Given passage:
-- Opening Marker --

Brownston House (or Brownstone House) is a Grade I listed building on New Park Street, Devizes, Wiltshire, England, dating from the beginning of the 18th century. It is a Grade I listed building.

==Architecture ==
Built of dark rubbed brickwork of fine quality, the house has two storeys and an attic and basement. The wide symmetrical front has a three bay central projection. There is a stone plinth, chamfered stone quoins, and an elaborate stone cornice. The central main entrance has a tall eight-panel door in a plain frame with a stone surround. The hipped roof is of old tiles, and has three dormer windows, and the house has square brick chimneys with stone quoins.

The house was designated as Grade I listed in 1972.

==History==
The house was built about the year for Francis Merewether of Devizes and Easterton, who was High Sheriff of Wiltshire for 1700. He was Member of Parliament for Devizes in 1701 and again from 1703 to 1705.

In 1720 the house was occupied by Thomas Browne, a barrister, who made additions in Bath stone to give the house its present form. His initials are on the heads of the rainwater pipes. He was still living there in 1736.

-- Closing Marker --

Data records:
-- Opening Marker --

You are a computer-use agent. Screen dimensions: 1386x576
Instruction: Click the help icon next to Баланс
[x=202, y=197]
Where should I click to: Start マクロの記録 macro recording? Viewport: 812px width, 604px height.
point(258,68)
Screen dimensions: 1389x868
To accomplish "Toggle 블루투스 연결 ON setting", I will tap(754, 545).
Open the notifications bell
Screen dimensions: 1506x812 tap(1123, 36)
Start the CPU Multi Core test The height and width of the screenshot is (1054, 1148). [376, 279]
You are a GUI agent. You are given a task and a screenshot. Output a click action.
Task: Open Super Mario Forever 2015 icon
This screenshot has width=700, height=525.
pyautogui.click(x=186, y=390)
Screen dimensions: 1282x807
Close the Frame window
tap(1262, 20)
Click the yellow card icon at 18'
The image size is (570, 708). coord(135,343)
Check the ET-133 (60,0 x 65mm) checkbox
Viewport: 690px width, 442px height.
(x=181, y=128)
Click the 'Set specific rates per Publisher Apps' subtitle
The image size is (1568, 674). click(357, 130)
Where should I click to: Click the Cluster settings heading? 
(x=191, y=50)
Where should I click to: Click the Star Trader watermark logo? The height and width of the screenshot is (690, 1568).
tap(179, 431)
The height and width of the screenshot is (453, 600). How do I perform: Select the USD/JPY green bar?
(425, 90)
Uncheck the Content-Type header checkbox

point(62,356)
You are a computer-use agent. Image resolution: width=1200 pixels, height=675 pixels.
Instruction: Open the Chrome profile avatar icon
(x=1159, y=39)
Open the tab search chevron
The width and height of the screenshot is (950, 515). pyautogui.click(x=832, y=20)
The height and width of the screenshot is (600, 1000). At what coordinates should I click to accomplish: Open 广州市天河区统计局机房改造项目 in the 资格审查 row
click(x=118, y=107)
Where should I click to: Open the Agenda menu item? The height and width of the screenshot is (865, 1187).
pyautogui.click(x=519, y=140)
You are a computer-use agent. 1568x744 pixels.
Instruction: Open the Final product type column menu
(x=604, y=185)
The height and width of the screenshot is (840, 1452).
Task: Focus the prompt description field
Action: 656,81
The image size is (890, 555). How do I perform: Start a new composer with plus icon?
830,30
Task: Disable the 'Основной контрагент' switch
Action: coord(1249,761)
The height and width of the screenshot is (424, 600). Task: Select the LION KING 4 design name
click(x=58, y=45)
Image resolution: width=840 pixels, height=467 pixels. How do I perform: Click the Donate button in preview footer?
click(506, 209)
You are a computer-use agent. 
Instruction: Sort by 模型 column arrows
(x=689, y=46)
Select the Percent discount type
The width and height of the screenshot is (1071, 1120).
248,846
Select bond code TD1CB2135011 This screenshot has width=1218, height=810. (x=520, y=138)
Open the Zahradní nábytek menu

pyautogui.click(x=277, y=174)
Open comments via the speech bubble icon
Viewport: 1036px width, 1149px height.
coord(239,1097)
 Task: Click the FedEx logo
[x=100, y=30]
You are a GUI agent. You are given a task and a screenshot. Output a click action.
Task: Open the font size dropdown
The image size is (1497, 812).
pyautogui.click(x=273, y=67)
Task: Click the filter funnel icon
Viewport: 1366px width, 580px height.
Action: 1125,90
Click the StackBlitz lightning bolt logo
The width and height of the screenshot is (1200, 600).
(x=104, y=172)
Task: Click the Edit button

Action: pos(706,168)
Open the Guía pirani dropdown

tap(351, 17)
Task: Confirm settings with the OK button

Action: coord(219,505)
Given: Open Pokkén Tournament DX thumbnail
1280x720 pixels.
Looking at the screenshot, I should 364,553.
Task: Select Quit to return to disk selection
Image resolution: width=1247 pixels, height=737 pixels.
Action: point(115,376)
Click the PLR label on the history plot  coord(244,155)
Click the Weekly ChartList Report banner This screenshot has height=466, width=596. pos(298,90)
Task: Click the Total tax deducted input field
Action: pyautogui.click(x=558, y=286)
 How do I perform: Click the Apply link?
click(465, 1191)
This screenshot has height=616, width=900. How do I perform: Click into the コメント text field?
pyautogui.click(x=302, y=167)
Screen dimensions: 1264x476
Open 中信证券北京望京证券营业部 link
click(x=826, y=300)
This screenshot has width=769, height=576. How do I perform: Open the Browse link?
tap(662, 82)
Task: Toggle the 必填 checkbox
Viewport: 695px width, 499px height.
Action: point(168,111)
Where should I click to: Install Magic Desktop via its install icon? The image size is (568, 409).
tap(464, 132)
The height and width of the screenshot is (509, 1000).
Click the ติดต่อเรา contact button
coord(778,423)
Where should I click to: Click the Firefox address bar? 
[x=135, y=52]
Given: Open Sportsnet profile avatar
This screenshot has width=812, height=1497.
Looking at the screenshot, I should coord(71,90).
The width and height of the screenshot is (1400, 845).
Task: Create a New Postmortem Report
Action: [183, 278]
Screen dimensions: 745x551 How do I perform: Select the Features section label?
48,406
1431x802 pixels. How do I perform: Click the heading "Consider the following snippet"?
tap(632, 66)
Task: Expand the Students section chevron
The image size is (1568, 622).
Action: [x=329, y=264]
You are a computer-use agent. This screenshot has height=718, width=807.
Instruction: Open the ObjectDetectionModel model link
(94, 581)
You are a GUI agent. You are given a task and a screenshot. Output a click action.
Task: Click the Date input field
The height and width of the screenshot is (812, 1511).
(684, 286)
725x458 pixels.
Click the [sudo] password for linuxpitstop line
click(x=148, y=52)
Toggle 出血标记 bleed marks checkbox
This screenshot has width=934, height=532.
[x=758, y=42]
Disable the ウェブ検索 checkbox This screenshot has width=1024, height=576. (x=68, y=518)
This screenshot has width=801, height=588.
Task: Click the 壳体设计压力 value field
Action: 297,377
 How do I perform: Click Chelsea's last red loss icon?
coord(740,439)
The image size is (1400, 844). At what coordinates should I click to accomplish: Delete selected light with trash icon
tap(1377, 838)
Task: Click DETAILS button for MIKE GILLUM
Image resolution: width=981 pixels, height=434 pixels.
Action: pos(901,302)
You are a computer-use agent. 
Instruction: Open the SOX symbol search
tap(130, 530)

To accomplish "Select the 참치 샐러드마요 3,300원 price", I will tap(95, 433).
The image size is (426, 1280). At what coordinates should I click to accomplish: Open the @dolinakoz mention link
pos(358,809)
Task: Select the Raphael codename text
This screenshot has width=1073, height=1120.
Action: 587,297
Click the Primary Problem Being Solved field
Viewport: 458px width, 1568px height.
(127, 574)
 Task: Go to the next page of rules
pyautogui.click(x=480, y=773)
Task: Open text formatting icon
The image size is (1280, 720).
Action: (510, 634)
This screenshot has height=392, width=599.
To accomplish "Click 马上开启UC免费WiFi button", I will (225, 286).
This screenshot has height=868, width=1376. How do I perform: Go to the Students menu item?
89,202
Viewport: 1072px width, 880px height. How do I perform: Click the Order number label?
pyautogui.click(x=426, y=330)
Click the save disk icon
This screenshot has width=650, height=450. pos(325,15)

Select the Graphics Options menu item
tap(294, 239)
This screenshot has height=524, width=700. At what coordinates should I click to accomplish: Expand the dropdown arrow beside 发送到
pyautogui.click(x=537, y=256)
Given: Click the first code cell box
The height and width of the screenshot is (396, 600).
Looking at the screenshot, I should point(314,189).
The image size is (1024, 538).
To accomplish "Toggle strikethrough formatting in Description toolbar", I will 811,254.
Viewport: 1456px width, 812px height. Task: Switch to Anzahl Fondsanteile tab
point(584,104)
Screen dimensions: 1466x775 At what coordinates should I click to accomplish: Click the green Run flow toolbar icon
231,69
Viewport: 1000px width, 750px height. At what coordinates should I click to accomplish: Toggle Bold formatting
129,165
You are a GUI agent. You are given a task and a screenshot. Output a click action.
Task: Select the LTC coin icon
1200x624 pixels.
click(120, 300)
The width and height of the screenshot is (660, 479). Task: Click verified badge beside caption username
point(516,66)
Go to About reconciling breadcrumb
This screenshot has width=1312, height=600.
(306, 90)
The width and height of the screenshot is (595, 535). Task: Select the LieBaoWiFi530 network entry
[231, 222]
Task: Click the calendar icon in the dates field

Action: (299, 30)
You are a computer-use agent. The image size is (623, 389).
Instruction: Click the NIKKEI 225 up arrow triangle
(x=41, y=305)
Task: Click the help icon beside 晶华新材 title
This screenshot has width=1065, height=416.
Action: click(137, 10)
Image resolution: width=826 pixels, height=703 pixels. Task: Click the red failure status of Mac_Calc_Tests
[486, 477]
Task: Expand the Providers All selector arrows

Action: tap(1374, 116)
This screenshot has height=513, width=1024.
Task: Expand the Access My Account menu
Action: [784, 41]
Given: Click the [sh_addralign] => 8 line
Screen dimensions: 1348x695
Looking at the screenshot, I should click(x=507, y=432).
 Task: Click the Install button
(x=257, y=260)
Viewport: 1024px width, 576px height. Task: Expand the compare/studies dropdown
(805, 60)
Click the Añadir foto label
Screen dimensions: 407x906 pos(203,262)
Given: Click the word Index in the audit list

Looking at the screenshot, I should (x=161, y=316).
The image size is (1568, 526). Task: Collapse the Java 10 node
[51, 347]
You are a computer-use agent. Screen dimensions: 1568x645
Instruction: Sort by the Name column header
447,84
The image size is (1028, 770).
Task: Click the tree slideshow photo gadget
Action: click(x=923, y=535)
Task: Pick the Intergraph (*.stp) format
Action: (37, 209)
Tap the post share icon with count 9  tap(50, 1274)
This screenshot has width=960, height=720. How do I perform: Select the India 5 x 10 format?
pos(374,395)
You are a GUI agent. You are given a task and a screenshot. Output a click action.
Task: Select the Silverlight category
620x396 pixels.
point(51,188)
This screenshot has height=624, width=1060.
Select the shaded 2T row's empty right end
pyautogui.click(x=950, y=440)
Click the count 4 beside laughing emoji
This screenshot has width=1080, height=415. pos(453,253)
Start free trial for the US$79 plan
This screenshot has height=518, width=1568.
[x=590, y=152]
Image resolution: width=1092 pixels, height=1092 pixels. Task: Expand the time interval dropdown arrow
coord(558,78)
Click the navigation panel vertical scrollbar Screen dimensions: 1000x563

-- Closing Marker --

Assignment:
Can you print the Brownston House passage word for word, from "Brownston House (or" up to and including "with stone quoins."? None of these rows matter here.

Result for this exercise:
Brownston House (or Brownstone House) is a Grade I listed building on New Park Street, Devizes, Wiltshire, England, dating from the beginning of the 18th century. It is a Grade I listed building.

==Architecture ==
Built of dark rubbed brickwork of fine quality, the house has two storeys and an attic and basement. The wide symmetrical front has a three bay central projection. There is a stone plinth, chamfered stone quoins, and an elaborate stone cornice. The central main entrance has a tall eight-panel door in a plain frame with a stone surround. The hipped roof is of old tiles, and has three dormer windows, and the house has square brick chimneys with stone quoins.